» **Task input**:
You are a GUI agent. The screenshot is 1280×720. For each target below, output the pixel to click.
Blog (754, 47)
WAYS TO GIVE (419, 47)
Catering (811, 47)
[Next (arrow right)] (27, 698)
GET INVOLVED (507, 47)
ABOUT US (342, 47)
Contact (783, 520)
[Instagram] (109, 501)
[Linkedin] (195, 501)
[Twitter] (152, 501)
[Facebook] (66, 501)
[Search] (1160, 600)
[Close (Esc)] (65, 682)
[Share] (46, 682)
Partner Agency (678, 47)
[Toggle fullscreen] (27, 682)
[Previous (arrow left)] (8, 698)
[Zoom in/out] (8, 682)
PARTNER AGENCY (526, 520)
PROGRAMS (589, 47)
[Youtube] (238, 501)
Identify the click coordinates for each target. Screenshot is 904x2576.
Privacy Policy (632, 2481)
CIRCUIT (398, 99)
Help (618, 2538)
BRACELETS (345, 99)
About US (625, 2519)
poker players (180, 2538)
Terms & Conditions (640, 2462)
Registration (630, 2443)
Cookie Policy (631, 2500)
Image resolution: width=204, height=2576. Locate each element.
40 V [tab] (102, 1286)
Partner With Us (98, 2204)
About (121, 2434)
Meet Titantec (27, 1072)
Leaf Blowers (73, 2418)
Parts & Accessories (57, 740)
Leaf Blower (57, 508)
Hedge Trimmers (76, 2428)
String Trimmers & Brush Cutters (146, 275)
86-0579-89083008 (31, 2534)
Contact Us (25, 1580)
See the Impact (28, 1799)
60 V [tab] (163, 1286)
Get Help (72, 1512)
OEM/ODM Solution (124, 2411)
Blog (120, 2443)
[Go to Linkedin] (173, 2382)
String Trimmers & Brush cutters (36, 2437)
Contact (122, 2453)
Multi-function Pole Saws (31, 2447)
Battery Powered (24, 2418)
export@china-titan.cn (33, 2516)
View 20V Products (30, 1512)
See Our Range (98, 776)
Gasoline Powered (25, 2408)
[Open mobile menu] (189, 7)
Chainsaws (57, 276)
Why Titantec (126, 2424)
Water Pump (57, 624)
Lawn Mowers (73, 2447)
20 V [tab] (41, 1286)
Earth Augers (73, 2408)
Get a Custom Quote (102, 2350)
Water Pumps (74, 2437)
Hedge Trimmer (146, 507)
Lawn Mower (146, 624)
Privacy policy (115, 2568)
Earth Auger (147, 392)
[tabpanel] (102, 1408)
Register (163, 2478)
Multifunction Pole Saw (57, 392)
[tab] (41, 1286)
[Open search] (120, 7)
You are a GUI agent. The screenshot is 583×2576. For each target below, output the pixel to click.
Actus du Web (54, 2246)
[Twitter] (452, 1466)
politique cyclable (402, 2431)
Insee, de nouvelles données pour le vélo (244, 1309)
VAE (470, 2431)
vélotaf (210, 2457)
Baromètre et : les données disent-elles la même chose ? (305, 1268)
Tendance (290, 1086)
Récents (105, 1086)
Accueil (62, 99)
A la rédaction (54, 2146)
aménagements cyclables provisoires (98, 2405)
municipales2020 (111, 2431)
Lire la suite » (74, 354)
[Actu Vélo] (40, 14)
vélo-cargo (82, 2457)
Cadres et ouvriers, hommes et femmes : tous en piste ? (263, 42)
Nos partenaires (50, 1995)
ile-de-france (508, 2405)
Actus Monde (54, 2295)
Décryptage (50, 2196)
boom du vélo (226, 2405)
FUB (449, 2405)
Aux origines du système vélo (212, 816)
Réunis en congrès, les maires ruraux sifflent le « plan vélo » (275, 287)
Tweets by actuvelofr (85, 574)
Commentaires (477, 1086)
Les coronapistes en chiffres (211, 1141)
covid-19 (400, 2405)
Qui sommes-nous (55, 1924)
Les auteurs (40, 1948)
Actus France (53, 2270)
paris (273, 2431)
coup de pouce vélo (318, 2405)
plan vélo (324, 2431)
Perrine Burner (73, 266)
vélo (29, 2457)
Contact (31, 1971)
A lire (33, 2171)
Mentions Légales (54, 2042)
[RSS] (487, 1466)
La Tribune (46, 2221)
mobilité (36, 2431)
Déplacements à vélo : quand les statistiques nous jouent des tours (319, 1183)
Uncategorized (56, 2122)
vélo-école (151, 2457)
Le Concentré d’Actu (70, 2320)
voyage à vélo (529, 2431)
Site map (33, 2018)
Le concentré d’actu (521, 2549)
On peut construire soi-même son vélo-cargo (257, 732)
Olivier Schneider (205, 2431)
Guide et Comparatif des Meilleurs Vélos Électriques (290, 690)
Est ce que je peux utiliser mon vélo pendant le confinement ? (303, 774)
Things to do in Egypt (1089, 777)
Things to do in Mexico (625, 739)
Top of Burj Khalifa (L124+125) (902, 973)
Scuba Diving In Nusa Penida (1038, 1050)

» **Brief**:
Extract, please, the lines from the start of the entries above through the one with "View 20V Products (30, 1512)", both included, reproducing each exactly and adding nothing.

» **The completed task**:
You are a GUI agent. The screenshot is 1280×720. For each target below, output the pixel to click.
Blog (754, 47)
WAYS TO GIVE (419, 47)
Catering (811, 47)
[Next (arrow right)] (27, 698)
GET INVOLVED (507, 47)
ABOUT US (342, 47)
Contact (783, 520)
[Instagram] (109, 501)
[Linkedin] (195, 501)
[Twitter] (152, 501)
[Facebook] (66, 501)
[Search] (1160, 600)
[Close (Esc)] (65, 682)
[Share] (46, 682)
Partner Agency (678, 47)
[Toggle fullscreen] (27, 682)
[Previous (arrow left)] (8, 698)
[Zoom in/out] (8, 682)
PARTNER AGENCY (526, 520)
PROGRAMS (589, 47)
[Youtube] (238, 501)
Identify the click coordinates for each target. Screenshot is 904x2576.
Privacy Policy (632, 2481)
CIRCUIT (398, 99)
Help (618, 2538)
BRACELETS (345, 99)
About US (625, 2519)
poker players (180, 2538)
Terms & Conditions (640, 2462)
Registration (630, 2443)
Cookie Policy (631, 2500)
Image resolution: width=204, height=2576. Locate each element.
40 V [tab] (102, 1286)
Partner With Us (98, 2204)
About (121, 2434)
Meet Titantec (27, 1072)
Leaf Blowers (73, 2418)
Parts & Accessories (57, 740)
Leaf Blower (57, 508)
Hedge Trimmers (76, 2428)
String Trimmers & Brush Cutters (146, 275)
86-0579-89083008 (31, 2534)
Contact Us (25, 1580)
See the Impact (28, 1799)
60 V [tab] (163, 1286)
Get Help (72, 1512)
OEM/ODM Solution (124, 2411)
Blog (120, 2443)
[Go to Linkedin] (173, 2382)
String Trimmers & Brush cutters (36, 2437)
Contact (122, 2453)
Multi-function Pole Saws (31, 2447)
Battery Powered (24, 2418)
export@china-titan.cn (33, 2516)
View 20V Products (30, 1512)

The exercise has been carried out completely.